● **Task objective**: From the entries, filter out every line that lacks "below" and copy the rest.

(Stored data)
★ ★ ★
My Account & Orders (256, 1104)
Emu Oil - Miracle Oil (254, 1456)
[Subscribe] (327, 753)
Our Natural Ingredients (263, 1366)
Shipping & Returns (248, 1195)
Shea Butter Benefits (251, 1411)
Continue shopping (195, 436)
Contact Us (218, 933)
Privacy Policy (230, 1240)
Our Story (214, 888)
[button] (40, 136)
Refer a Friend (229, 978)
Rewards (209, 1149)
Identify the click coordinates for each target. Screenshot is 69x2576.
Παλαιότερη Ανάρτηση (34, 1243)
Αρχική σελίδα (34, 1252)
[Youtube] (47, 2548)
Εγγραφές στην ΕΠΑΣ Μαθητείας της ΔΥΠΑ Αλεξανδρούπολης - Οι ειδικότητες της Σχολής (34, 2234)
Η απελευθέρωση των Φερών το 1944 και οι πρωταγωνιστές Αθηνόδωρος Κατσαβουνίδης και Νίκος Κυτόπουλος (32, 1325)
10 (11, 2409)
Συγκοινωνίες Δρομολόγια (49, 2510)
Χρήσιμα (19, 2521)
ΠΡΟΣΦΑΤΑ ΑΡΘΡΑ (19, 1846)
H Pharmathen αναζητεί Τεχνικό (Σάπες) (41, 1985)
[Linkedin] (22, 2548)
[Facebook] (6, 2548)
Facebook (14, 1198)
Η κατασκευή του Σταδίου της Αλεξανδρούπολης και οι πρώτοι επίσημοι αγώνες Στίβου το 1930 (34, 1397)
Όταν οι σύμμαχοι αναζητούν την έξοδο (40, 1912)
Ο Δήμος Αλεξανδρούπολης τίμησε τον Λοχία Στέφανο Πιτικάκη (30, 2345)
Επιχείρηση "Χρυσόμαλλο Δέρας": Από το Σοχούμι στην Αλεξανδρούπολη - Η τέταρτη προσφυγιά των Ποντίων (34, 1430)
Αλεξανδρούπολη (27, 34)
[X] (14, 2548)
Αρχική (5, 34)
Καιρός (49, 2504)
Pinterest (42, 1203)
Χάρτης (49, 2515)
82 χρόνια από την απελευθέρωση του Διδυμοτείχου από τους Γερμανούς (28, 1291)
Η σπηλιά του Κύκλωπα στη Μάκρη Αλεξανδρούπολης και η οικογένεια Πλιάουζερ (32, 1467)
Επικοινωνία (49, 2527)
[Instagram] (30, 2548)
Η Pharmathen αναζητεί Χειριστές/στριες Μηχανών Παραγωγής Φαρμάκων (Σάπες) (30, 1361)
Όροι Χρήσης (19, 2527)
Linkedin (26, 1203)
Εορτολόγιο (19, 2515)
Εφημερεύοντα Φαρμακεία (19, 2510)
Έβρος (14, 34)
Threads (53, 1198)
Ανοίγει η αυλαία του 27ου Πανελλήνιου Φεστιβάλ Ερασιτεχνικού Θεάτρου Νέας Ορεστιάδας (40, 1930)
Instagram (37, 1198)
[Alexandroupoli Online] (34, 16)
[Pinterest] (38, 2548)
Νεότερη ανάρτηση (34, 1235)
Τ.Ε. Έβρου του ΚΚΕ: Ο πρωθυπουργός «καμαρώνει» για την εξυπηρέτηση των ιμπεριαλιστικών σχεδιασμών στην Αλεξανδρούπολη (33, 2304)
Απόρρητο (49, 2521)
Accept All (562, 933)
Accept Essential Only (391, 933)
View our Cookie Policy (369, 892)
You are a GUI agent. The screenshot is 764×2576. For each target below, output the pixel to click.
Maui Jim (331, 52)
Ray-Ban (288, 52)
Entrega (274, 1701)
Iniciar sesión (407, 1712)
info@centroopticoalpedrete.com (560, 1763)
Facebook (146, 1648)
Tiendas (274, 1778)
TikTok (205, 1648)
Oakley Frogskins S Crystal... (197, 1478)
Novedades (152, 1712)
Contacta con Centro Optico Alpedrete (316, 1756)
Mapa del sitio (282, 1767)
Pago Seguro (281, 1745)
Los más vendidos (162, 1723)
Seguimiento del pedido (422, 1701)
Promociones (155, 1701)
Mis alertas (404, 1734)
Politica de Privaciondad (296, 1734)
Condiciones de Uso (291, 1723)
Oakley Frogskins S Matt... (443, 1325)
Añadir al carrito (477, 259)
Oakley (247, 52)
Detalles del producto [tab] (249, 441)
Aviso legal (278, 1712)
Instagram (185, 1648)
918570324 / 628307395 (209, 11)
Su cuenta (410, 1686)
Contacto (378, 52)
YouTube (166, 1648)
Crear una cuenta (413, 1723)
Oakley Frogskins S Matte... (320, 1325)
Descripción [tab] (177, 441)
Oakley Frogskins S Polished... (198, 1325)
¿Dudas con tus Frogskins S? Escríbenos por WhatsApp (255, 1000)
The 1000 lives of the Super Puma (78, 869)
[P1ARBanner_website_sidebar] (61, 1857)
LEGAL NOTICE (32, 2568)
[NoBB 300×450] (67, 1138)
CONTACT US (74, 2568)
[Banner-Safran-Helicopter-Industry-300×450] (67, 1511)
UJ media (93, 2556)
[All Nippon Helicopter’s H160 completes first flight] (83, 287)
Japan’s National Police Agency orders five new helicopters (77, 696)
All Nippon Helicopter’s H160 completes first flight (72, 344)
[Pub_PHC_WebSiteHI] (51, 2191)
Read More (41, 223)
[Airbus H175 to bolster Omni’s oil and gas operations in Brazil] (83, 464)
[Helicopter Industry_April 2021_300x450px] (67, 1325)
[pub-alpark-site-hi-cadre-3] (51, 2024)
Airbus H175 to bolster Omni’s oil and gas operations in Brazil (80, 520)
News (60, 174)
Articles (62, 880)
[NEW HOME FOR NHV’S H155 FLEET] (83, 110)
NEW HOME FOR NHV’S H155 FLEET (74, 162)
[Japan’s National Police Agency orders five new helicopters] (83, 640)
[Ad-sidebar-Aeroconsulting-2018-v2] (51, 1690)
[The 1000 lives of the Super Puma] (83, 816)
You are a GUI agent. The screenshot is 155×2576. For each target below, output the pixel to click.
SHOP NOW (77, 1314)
★ ★ ★
● **Solution to this exercise**:
You are a GUI agent. The screenshot is 764×2576. For each target below, output the pixel to click.
You are a GUI agent. The screenshot is 155×2576. For each target below, output the pixel to click.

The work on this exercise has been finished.